Exercise objective
Rewrite the items from the line with "Given: Open console settings gear icon" to the line with "click(1304, 626)", replacing "sunny" with "cloudy" and keeping everything else unchanged.

++++ Extracted records ++++

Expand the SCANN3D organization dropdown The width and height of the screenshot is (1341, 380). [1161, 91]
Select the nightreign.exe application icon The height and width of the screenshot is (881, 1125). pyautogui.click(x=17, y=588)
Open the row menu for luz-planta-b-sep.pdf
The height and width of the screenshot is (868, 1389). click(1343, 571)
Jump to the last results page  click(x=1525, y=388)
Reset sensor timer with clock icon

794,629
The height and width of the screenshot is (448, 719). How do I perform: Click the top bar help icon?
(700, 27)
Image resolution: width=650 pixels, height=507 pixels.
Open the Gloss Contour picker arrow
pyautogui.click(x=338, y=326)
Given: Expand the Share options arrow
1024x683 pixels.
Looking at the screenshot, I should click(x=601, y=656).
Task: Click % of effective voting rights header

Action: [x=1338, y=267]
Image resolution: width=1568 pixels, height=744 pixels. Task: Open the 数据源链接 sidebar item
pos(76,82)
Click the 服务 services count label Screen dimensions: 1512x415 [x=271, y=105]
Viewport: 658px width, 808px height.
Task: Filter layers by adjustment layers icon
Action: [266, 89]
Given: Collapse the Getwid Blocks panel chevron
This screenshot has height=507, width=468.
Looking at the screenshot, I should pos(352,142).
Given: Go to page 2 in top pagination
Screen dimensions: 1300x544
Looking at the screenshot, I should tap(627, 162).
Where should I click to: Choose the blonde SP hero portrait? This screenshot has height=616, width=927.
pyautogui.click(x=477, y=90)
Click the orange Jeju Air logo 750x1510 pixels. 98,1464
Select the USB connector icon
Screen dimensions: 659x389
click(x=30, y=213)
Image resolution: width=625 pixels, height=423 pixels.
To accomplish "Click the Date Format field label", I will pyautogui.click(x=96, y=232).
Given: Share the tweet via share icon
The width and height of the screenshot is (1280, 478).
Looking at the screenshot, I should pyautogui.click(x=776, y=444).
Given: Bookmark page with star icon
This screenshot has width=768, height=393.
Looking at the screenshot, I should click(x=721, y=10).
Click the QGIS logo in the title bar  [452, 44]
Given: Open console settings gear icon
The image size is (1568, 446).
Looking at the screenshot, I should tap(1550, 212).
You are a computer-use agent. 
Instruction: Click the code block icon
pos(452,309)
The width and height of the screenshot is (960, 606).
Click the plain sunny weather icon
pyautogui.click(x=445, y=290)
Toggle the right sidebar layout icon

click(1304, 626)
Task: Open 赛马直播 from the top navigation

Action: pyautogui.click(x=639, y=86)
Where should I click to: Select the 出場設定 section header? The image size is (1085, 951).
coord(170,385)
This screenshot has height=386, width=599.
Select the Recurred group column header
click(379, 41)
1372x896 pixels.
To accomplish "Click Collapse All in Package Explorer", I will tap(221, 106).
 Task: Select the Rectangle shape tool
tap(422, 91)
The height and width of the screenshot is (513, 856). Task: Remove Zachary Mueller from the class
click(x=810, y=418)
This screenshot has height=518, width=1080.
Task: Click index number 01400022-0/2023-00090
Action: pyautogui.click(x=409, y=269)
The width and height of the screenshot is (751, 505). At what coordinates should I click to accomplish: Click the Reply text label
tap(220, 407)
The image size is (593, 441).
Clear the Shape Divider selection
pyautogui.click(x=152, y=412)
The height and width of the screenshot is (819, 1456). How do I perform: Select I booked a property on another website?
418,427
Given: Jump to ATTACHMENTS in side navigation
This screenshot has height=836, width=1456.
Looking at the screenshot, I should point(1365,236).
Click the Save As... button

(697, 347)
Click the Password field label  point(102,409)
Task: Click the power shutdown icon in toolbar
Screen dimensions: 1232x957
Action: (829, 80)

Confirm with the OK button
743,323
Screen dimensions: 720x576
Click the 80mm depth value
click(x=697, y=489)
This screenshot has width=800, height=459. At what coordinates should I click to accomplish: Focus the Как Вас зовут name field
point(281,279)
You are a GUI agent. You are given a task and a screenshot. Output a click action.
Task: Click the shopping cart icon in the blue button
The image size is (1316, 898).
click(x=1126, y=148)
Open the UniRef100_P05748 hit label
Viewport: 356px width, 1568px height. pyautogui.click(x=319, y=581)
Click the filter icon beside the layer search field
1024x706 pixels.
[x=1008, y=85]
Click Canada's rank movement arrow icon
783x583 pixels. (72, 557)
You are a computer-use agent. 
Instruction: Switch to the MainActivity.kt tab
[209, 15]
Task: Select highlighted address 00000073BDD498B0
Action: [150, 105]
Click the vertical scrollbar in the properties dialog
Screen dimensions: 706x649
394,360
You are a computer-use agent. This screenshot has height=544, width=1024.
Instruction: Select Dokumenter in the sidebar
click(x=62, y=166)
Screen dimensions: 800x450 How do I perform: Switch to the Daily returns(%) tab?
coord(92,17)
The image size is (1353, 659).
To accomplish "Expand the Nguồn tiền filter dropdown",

++++

Response
Given: Open console settings gear icon
The image size is (1568, 446).
Looking at the screenshot, I should tap(1550, 212).
You are a computer-use agent. 
Instruction: Click the code block icon
pos(452,309)
The width and height of the screenshot is (960, 606).
Click the plain cloudy weather icon
pyautogui.click(x=445, y=290)
Toggle the right sidebar layout icon

click(1304, 626)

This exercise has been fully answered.